Alors que pourraient être ces points fixes, ces jalons immuables et pérennes qui serviraient de carburant ou de ressource inépuisable pour assumer des changements ? On peut les présenter sous le titre des 3 «V». Les deux premiers sont évidents. Il s'agit d'abord des valeurs. Elles sont pour l'organisation ce que principes et convictions sont pour la personne. Mais ces valeurs, points fixes ou du moins relativement pérennes ne jouent vraiment leur rôle de mât qu'à plusieurs conditions. Il s'agit tout d'abord de valeurs réelles, opérantes et pas seulement de valeurs déclarées, rêvées par les dirigeants ou issues du seul travail de brain-stormingd'un comité de direction en jean et chemisette lors d'un séminaire résidentiel. Des valeurs opérantes sont celles que l'on peut réellement tracer dans des comportements. Il s'agit ensuite, parmi toutes ces valeurs, de celles qui ont une pertinence vis-à-vis des problèmes rencontrés. Toutes nos valeurs ne sont pas pertinentes mais on en trouve toujours qu'il s'agit de renforcer parce qu'elles aident à aborder efficacement les problèmes.
Le deuxième «V» est la vision. Les valeurs résultent du passé qu'il faut savoir assumer et aimer. La vision évoque l'avenir, la projection dans le temps ne relevant pas seulement de la qualité d'une approche prospective mais surtout de la confiance dans l'avenir et du souci de contribuer à le marquer : dans cette époque de la culture du «benchmark» c'est peut-être ce qui manque le plus. Pour constituer un vrai mât, la vision a besoin d'être clarifiée, étayée, reprise et explicitée régulièrement. Une vision n'est pas définie une fois pour toutes, elle se rhabille régulièrement au fil des évolutions de l'économie et de la vie de l'entreprise.

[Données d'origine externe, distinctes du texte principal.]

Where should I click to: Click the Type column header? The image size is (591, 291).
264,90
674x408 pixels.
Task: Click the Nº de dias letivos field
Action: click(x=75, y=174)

Mais il existe un troisième «V» plus subtil, celui de la vitalité. Cette vitalité serait un goût pour l'action, une volonté d'entreprendre, finalement l'attitude positive de la création. Cette vitalité est une énergie qui pousse à faire, à contourner ou surmonter les obstacles plutôt qu'à les subir ou à s'y soumettre. Elle n'est pas seulement faite d'une grande capacité à travailler ensemble (l'importance des relations humaines) ; elle témoigne aussi d'une positivité sur l'existence et d'une confiance dans le futur. C'est peut-être ce troisième «V» qui manque aussi beaucoup dans nos entreprises aujourd'hui.
Un article récent s'interroge sur la remarquable capacité d'entreprises des pays émergents à résister aux assauts des grandes multinationales efficaces et même à les dépasser (1). Finalement ces entreprises font ce que leurs consoeurs occidentales avaient fait dans les années 80 et 90 alors que tout le monde prévoyait que les entreprises japonaises gagneraient tous les marchés. Ces entreprises locales qui s'imposent face aux grandes multinationales, d'après cette étude, montrent plusieurs caractéristiques : à la différence de leurs concurrentes, elles ne sont pas liées par des produits existants ou des idées préconçues sur les consommateurs et leurs besoins ; elles savent surmonter les obstacles par une bonne connaissance du terrain et en tirer des avantages compétitifs ; elles savent profiter de la globalisation et des dernières innovations ; elles savent aussi tirer le meilleur parti de leur environnement de bas coûts salariaux et trouvent les moyens de pallier les pénuries de talents. Mais ils ont aussi une attitude très conquérante pour empêcher des concurrents d'investir leur terrain et ils disposent de talents managériaux que leurs concurrents venus de loin ont souvent sous-estimés.
Evidemment, au-delà de cette liste de recettes managériales, ce qui frappe chez ces champions locaux qui battent les grandes multinationales, c'est la vigueur de la conquête, l'intelligence de l'action de terrain, le sens de l'opportunité qui ont comme trait commun une vitalité qui seule permet de penser en dehors de la boîte. Nos grandes entreprises savent aussi faire preuve de cette vitalité : c'est à cela que devraient s'atteler toutes les actions de facilitation du changement.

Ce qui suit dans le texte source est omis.